Передъ Евгеніей Александровной открывался новый широкій путь…
V
Никогда еще не испытывалъ Владиміръ Аркадьевичъ болѣе скверныхъ ощущеній, чѣмъ теперь. Онъ былъ похожъ на звѣря, пойманнаго въ капканъ и не видящаго средствъ къ спасенію. До него доходили слухи, что его жена ведетъ очень веселую жизнь; онъ слышалъ, что за нею ухаживаетъ нѣсколько человѣкъ изъ его круга и, можетъ быть, не безуспѣшно; онъ раза два видѣлъ ее въ театрѣ, въ ложѣ, окруженную мужчинами; онъ зналъ, что съ нею устраиваютъ пикники. Каждый разъ при этихъ слухахъ въ немъ закипала злоба, его душило безсильное бѣшенство. Сплетня о частной жизни людей — это вѣчная язва тѣхъ кружковъ и обществъ, гдѣ почти нѣтъ общественной дѣятельности, гдѣ общественные интересы очень мало развиты, и потому не мудрено, что похожденія Евгеніи Александровны сдѣлались быстро сказкой города и о нихъ ходили самые преувеличенные слухи, доходившіе и до Владиміра Аркадьевича. «Она таскаетъ въ грязи мое имя!» говорилъ онъ мысленно и въ безсильномъ бѣшенствѣ сжималъ кулаки, скрежеталъ зубами, какъ бы готовясь кого-то растерзать. И дѣйствительно, если даже оставить въ сторонѣ уязвленное самолюбіе, горькое чувство, пробуждаемое слухами о развратѣ женщины, носящей его имя, могъ ли онъ не раздражаться, зная, что она, эта женщина, попортившая его карьеру, опозорившая его имя, веселится, жуируетъ, наслаждается жизнью, тогда какъ онъ, не имѣя большихъ средствъ, долженъ вести относительно очень скромную жизнь и разсчитывать гроши? За нею ухаживали десятки богачей и она могла и умѣла въ извѣстной степени распоряжаться ихъ средствами, тогда какъ онъ былъ какъ бы забытъ, брошенъ и безпомощенъ.

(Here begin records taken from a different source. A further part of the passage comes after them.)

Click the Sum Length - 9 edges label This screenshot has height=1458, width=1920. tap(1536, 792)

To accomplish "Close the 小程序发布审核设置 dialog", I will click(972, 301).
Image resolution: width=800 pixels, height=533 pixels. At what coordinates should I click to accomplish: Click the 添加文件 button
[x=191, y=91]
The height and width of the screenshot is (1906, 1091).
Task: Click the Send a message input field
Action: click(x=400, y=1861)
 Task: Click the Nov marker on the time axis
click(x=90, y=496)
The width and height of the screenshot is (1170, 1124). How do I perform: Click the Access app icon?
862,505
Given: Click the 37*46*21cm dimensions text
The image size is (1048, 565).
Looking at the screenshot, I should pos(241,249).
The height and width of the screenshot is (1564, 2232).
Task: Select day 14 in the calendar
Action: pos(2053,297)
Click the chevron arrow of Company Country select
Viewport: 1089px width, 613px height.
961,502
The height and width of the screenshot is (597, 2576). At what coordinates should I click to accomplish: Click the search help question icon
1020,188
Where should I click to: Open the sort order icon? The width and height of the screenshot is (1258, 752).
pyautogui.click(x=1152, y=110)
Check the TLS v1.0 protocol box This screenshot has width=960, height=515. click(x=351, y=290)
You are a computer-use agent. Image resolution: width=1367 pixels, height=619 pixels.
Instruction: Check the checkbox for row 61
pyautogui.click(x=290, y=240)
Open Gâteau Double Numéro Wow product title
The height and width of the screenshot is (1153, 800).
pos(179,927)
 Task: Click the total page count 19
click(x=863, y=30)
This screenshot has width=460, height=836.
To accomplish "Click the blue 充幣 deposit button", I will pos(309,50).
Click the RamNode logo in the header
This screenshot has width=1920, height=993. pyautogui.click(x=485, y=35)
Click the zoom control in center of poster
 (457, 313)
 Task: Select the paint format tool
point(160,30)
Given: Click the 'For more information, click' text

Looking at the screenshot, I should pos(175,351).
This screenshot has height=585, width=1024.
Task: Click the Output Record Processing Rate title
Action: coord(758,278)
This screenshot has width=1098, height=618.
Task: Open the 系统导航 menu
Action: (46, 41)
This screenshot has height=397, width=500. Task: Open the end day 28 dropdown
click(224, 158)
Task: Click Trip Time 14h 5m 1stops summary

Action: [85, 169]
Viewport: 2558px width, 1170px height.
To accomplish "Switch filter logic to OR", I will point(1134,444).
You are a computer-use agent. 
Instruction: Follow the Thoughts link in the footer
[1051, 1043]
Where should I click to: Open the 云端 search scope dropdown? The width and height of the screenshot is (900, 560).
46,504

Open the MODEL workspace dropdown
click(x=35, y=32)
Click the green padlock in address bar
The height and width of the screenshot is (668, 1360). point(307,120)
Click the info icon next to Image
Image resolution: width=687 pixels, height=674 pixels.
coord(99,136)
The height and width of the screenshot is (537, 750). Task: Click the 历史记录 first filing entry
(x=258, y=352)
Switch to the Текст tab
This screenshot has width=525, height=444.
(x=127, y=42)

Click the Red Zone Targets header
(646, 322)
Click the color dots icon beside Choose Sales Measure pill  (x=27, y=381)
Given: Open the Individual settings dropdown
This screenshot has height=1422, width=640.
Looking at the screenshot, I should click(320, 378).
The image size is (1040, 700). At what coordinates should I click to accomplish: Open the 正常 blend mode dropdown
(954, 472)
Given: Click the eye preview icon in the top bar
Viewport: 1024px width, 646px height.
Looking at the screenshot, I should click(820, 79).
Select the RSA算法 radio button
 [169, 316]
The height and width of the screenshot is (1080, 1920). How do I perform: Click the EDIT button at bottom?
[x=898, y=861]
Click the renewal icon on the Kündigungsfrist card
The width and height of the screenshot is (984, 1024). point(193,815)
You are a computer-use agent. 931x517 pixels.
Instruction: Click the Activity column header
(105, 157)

Но этого мало: онъ зналъ, что его жена чернила его, разсказывая о его характерѣ самыя чудовищныя вещи. Ей такъ нравилось создавать въ своемъ воображеніи и импровизировать эти исторіи страдающей героини романа, жены, которую тиранили, матери, которую лишили дѣтей! Онъ, можетъ быть, еще примирился бы кое-какъ съ этими разсказами, но она разсказывала и нѣчто худшее: она говорила, что онъ — «ходячее ничтожество», что онъ бѣсится за «неудавшуюся карьеру», что онъ «мучается стремленіемъ скрыть свою бѣдность». Она очень комично разсказывала, какъ онъ утягивалъ отъ хозяйства гроши, чтобы имѣть свѣжія перчатки, чтобы ѣздить на рысакахъ, чтобы позавтракать у Бореля. Когда въ театрѣ Монаховъ пѣлъ куплетъ:
она замѣчала: «Ахъ, это точно на Владиміра написано!» И его прозвали «гордымъ испанцемъ». Это, быть можетъ, было не остроумно, но это дѣлало его смѣшнымъ. Кто плохо зналъ ее, тотъ могъ бы подумать, что она умышленно дразнила мужа, старалась затравить его. Но тутъ не было никакихъ предвзятыхъ цѣлей: она говорила о мужѣ, потому что это былъ для нея самый неистощимый источникъ пикантныхъ разговоровъ; она говорила о немъ потому же, почему слуги судачатъ о господахъ, чиновники о своихъ начальникахъ, гимназисты объ учителяхъ; другихъ болѣе важныхъ вопросовъ, другихъ болѣе широкихъ интересовъ у нея не было. Не говорить же въ самомъ дѣлѣ о литературѣ, когда не читаешь книгъ; не разсуждать же о политикѣ, когда имя какого-нибудь политическаго дѣятеля, въ родѣ Пальмерстона, только потому и дошло до слуха, что одно время носились пальто-Пальмерстонъ? Правда, она все преувеличивала, она сгущала краски, но эта черта свойственна всѣмъ слабохарактернымъ, не особенно умнымъ, мало вдумывающимся и много болтающимъ созданьямъ. Коротко, точно и вѣрно описывать извѣстныя явленія и факты могутъ только серьезные умы; безпристрастно относиться къ задѣвающимъ за живое вопросамъ могутъ только сильные характеры. Но чѣмъ фантастичнѣе, чѣмъ грандіознѣе были измышленія Евгеніи Александровны о мужѣ, тѣмъ болѣе чувствовалъ онъ себя неловко: онъ даже не могъ отплатить ей тѣмъ же, такъ какъ все, что онъ могъ о ней разсказать — что она не особенно умна, что она женщина легкаго поведенія, что она не умѣетъ серьезно любить, что она жаждетъ тряпокъ, денегъ и развлеченій, — всё это люди знали и безъ него и дорожили именно этими качествами «вакантной жены». Умная кокотка, цѣломудренная любовница, живущая съ монашескою скромностью львица полусвѣта — Боже мой, какъ это было бы глупо и смѣшно! Но она не умѣетъ любить серьезно? Да кто же требуетъ серьезной любви отъ содержанки? Ужь не позволить ли ей ревновать, дѣлать сцены изъ за любви? Это было бы скучно! Нѣтъ, Евгенія Александровна именно потому и могла имѣть успѣхъ, что всѣ сразу признали въ ней всѣ тѣ качества, за которыя могъ бросить въ нее грязью мужъ.